These days when I leave the house I fair waddle under the weight of my combined communication devices. Admittedly I am using more of them than any sane man would normally choose to.
I have a Telecom Harrier running on the new T3G network that includes full Windows PocketPC for my processing pleasure; a RIM Blackberry running on Vodafone's GPRS network; an Acer laptop and my own Vodafone cellphone.
I have two headsets, chargers for three devices (all of which consume more juice than I like and require me charging at inconvenient times) and am working on my hernia.
If the pundits are right, this is only the beginning, however.
Like colliding galaxies, the IT industry and the communications sector are powering towards each other at a great rate of knots. Mobile data is the future, we're told. It's liberating, it's empowering and it will change the work/life balance we all strive for.
Instead of being trapped in your office or cubicle, you'll be free to take your processing power anywhere you like.
It's the ultimate goal of many companies to move their staff out of the office to be closer to their clients.
Until recently this has been a clumsy and difficult process requiring nerves of steel and the budget of a Hollywood blockbuster. Today, it's less of a chore and getting better.
The Blackberry is a great example of this phenomenon. Mobile out-of-office workers can send and receive email to an easy-to-use device they carry on their hip.
The beauty of the Blackberry, and the reason for its huge success, is that it's easy to use and it pushes emails out to the device.
Corporate America has embraced the Blackberry like nothing else but the first generation unit looks like a label printer.
Fortunately a cellphone-style unit is arriving so hopefully that'll mean you can get email and avoid looking like a wally talking into what is, in effect, a giant pager.
It's a device aimed at non-technical people. Small business, chief executives, home-office folk. That's a huge market in New Zealand where most of us work for companies that employ fewer than five people.

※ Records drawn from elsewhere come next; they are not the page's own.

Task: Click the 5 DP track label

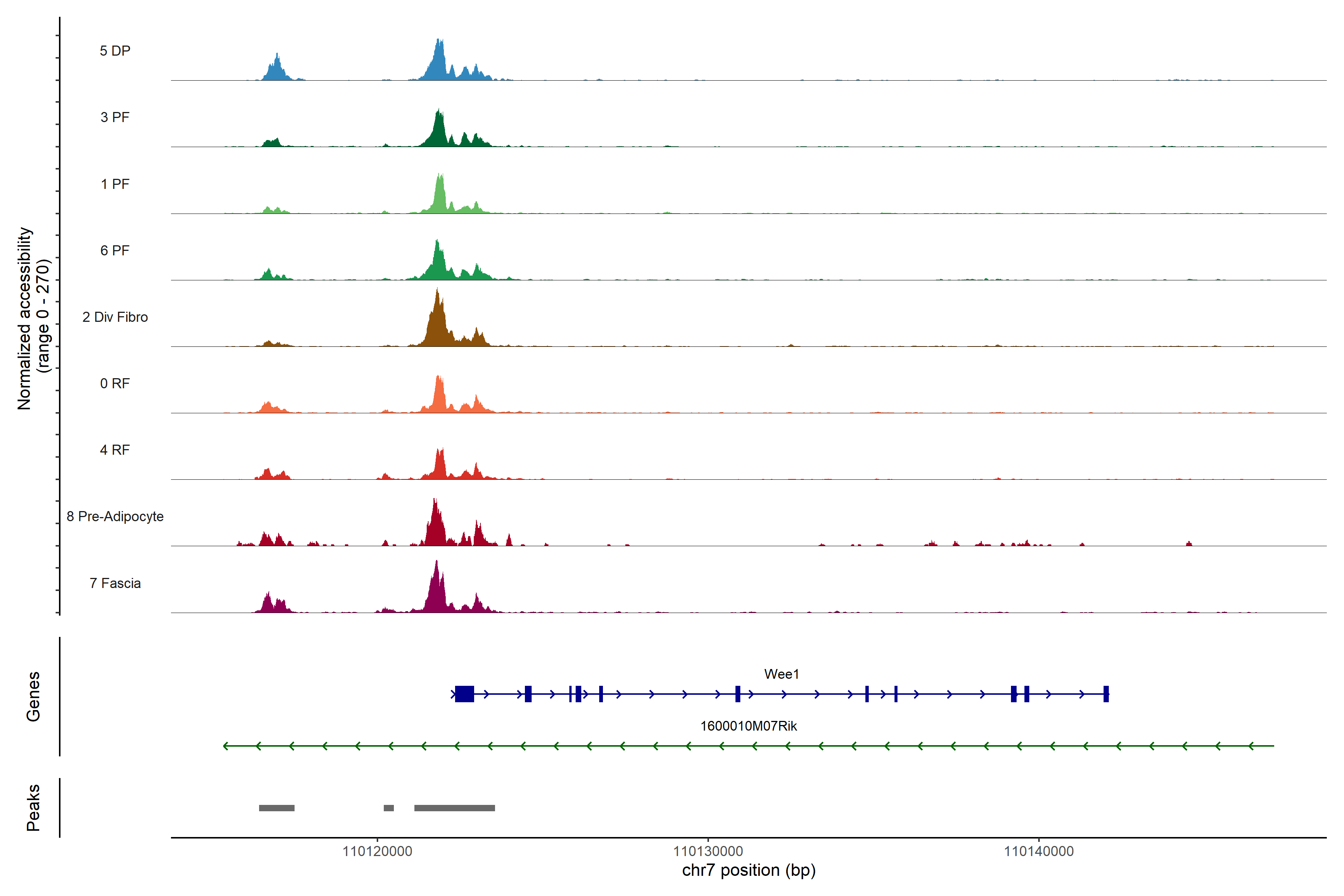Action: click(115, 51)
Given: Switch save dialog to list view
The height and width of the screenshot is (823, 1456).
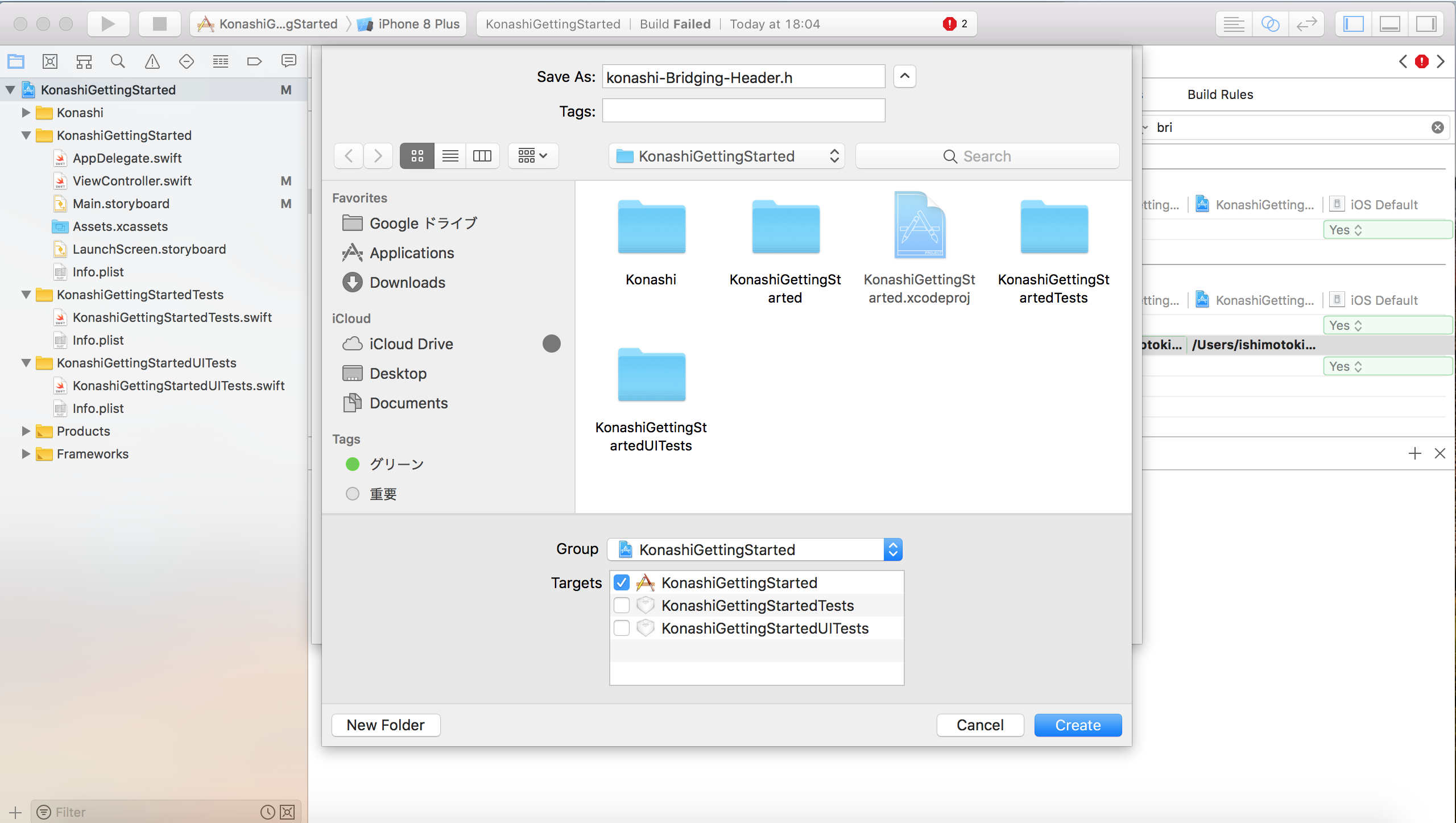Looking at the screenshot, I should point(450,156).
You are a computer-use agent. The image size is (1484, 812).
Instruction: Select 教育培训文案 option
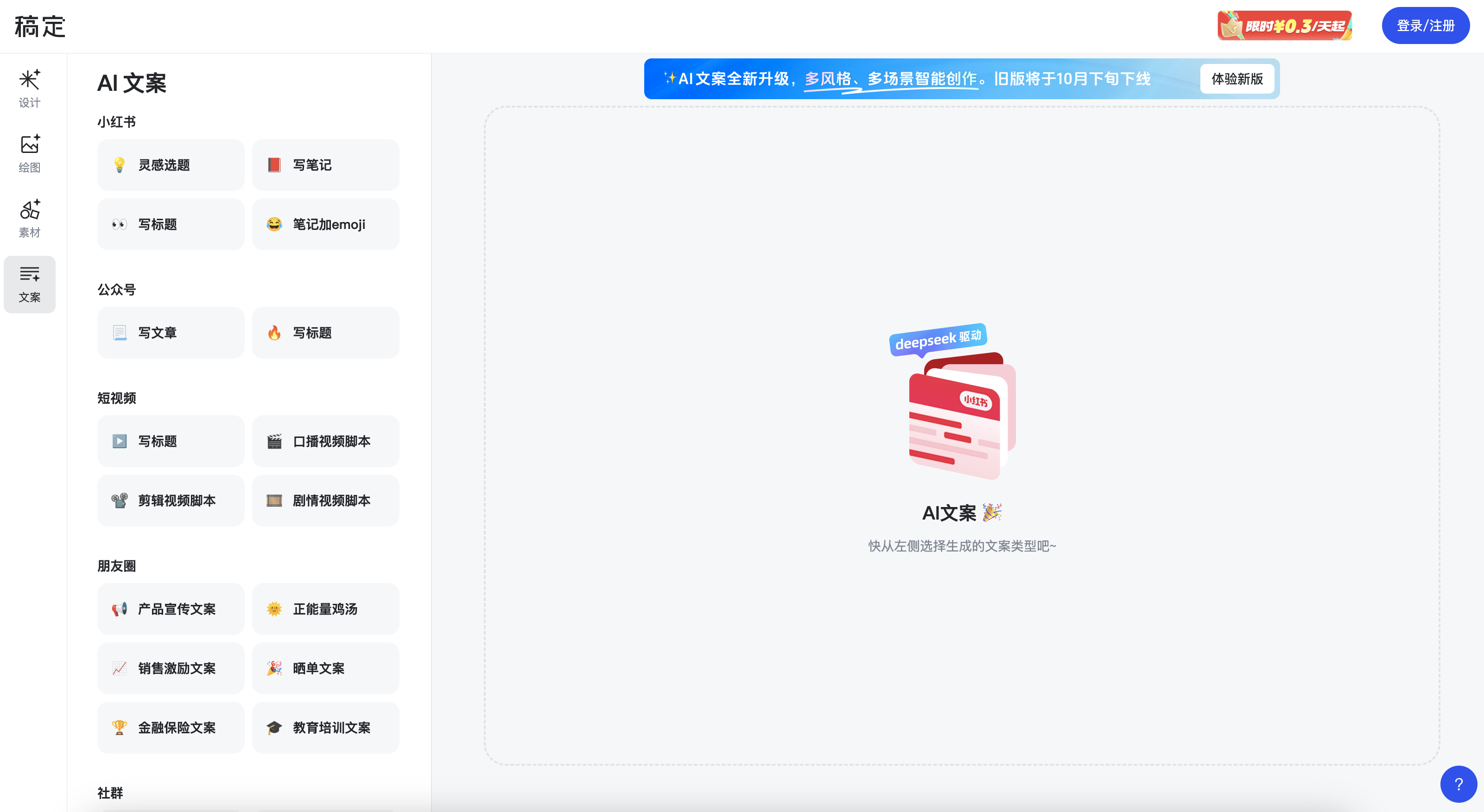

So if you don't need to be in the office to work, why do you have a need to go into the office at all?
I worked from home for three years and got to watch my daughter learn to walk and talk. Radio New Zealand's Simon Morton decided his children needed to meet their grandparents and is working in the UK for a year. He didn't give up his day job, however, but continues to produce a show from the far side of the world.
This is an interesting phenomenon that needs some serious attention. Unfortunately, home working is often seen by managers as a bad thing - if staff aren't in front of you they're obviously slacking off.
A trial remote working scheme in the Hutt Valley was cancelled last year because only one employee managed to convince his boss to let him work remotely and even then it was for one day a month.
That kind of attitude is going to be a problem. A recent European study suggested road congestion could be reduced by one-third if staff could be encouraged to work from home.
Nothing I've seen about Auckland's traffic regime comes close to reducing our road usage by anywhere near that much.
But there is a flip side to being able to work from anywhere: working from everywhere.
Where do we draw the line? Should I be answering emails from my boss at nine o'clock at night? What about holidays - should we be insisting technical support staff take laptops and high-speed connections with them when they go to the beach?
The danger here is that we accept new mobility for all the wrong reasons. Instead of freeing staff from the burden of the office it potentially could extend its reach into all aspects of our lives.
I like being able to check my email on the bus on the way to work - would I be so keen to do that over a long weekend or when I'm enjoying the rugby?
Much like the cellphone, some people will see the technology as vitally important and some will see it as an intrusion. I guess in the long run we need to be able to choose for ourselves.
Whichever way you go it pays to remember that the pohutukawa are blooming, summer's coming and it's time to head to the beach, with or without a belt full of devices.